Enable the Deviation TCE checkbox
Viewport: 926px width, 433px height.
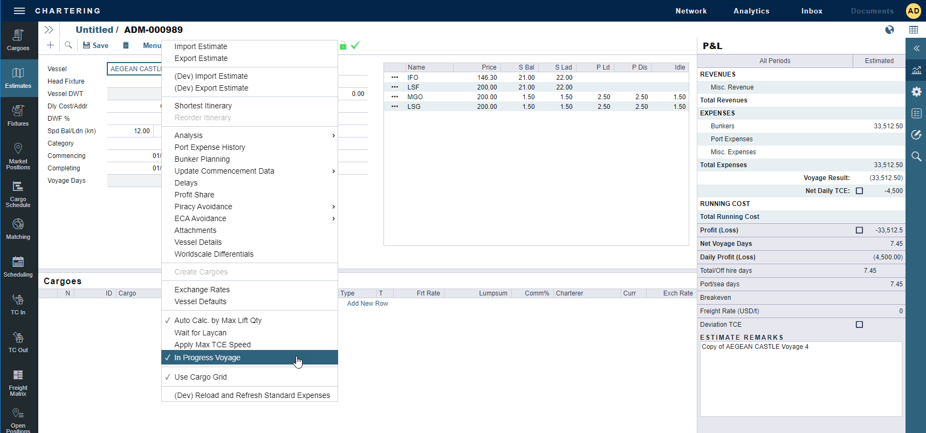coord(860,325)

--

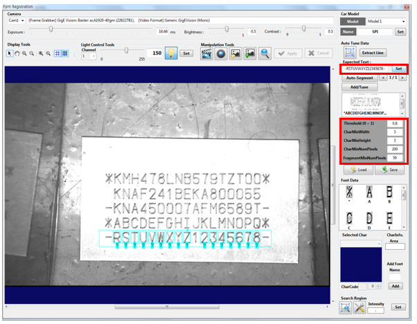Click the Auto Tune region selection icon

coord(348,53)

---

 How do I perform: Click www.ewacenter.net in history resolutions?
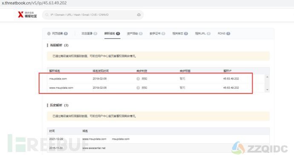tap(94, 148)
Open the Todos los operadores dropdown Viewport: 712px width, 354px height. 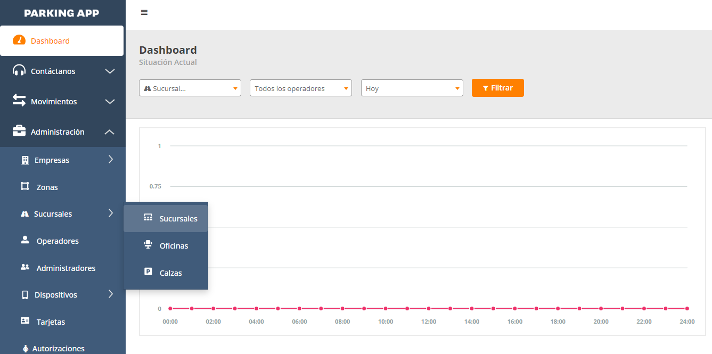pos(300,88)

[What is expected]:
Reproduce the material from the line that contains "Enable the Deviation TCE checkbox" through the line that contains "coord(860,325)", requests included. Multiply each coordinate in the answers by 0.2 and round to whole numbers, with halves rounding up, and leave the pictures out.

[Result of this exercise]:
Enable the Deviation TCE checkbox
Viewport: 926px width, 433px height.
coord(172,65)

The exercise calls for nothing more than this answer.